BEGIN Records for the task
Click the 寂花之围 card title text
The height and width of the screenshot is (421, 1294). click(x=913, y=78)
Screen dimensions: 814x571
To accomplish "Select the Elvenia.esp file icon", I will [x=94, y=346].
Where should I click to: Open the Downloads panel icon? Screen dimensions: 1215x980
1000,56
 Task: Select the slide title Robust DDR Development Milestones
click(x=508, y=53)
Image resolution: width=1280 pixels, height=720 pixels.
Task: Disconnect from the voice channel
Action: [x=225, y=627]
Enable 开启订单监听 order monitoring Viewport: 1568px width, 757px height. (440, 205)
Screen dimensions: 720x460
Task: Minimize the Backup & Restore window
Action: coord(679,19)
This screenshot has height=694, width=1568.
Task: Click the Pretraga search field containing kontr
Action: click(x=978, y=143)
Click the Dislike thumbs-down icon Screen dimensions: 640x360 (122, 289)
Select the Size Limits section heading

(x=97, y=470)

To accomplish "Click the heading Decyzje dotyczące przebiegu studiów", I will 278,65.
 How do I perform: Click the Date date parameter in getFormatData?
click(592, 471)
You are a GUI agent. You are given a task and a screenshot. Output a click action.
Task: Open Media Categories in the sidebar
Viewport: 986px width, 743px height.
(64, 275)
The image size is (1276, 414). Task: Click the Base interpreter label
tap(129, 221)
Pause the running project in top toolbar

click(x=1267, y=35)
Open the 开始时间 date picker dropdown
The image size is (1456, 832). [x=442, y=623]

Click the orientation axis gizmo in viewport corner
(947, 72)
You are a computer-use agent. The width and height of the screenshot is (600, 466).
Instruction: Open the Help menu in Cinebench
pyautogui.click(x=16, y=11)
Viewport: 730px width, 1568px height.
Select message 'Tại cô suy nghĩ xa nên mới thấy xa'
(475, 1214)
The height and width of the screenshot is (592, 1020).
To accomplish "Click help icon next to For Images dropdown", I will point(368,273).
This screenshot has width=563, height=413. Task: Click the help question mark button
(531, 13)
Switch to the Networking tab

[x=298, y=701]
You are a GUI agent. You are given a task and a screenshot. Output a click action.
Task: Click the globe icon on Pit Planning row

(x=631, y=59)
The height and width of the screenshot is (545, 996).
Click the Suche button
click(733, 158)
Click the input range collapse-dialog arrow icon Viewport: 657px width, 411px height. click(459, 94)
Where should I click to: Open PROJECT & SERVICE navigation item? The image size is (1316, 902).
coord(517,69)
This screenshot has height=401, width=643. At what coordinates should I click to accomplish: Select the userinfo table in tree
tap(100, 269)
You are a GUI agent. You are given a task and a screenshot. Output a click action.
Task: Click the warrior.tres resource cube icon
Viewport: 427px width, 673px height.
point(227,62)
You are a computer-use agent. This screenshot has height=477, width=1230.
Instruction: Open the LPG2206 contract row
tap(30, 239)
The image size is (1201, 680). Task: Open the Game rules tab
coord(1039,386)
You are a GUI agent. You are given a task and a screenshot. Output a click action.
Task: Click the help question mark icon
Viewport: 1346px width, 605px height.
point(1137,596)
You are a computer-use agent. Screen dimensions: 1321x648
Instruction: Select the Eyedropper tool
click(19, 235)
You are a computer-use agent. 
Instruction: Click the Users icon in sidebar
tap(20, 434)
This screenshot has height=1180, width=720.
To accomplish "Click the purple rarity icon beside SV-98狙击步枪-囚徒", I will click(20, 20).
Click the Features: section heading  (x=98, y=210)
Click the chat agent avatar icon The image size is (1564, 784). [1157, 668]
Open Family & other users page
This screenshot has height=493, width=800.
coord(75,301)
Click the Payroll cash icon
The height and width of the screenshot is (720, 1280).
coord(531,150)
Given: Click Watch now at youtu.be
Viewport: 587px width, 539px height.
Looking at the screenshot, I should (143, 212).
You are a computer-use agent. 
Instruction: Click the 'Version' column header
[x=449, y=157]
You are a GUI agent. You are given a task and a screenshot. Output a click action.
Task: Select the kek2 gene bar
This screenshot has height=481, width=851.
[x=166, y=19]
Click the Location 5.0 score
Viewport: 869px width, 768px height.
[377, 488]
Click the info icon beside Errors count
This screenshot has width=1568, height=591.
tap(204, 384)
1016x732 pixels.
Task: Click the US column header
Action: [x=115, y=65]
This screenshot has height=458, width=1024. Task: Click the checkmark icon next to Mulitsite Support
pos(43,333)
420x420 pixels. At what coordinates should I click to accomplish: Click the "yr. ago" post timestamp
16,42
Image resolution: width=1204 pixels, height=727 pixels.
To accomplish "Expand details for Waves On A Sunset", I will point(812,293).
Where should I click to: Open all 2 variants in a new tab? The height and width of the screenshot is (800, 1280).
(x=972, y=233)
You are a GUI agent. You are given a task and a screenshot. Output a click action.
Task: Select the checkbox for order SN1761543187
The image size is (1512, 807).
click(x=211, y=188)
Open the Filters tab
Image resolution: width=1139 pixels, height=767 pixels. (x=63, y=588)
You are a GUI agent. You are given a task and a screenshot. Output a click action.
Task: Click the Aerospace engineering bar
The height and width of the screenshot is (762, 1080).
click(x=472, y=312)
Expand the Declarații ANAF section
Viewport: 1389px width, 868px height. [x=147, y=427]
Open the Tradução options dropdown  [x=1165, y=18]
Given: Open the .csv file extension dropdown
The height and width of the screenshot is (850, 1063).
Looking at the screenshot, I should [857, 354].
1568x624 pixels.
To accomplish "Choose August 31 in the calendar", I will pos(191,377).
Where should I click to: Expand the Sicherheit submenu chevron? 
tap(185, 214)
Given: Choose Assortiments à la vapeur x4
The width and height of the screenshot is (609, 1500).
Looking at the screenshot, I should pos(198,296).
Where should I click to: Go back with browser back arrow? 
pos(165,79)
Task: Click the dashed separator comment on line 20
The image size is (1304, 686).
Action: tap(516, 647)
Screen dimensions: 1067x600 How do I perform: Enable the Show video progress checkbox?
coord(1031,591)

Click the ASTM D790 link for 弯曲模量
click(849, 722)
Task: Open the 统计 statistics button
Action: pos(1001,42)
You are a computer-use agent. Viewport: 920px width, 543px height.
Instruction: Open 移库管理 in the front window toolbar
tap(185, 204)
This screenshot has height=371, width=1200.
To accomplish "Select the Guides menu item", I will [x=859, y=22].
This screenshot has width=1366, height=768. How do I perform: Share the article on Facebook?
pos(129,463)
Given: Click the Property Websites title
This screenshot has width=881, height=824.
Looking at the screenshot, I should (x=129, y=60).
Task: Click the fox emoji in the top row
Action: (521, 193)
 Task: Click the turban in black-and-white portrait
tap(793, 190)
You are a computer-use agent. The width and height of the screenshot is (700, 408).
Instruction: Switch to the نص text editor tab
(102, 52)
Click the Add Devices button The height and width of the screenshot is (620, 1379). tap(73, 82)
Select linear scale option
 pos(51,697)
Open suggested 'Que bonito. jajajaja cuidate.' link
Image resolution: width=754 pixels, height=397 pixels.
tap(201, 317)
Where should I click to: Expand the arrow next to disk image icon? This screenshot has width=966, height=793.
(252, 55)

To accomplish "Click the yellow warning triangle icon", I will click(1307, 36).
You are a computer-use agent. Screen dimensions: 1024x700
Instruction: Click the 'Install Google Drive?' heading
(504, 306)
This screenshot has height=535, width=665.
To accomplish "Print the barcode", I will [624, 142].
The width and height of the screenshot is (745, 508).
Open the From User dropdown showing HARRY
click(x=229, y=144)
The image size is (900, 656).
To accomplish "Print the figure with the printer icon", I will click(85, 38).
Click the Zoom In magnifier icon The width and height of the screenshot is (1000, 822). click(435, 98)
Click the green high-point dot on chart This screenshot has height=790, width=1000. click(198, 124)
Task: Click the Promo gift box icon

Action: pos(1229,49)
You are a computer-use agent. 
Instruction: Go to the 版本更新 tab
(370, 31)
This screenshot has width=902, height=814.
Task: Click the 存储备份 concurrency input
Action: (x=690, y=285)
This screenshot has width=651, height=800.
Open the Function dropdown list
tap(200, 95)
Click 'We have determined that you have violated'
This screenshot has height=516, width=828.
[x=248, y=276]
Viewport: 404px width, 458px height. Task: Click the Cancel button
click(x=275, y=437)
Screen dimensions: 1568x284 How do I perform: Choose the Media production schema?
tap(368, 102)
END Records for the task
_What you should do_. Within the data, how many lines hold the word "beside"? State the number alone.

_Reply_. 2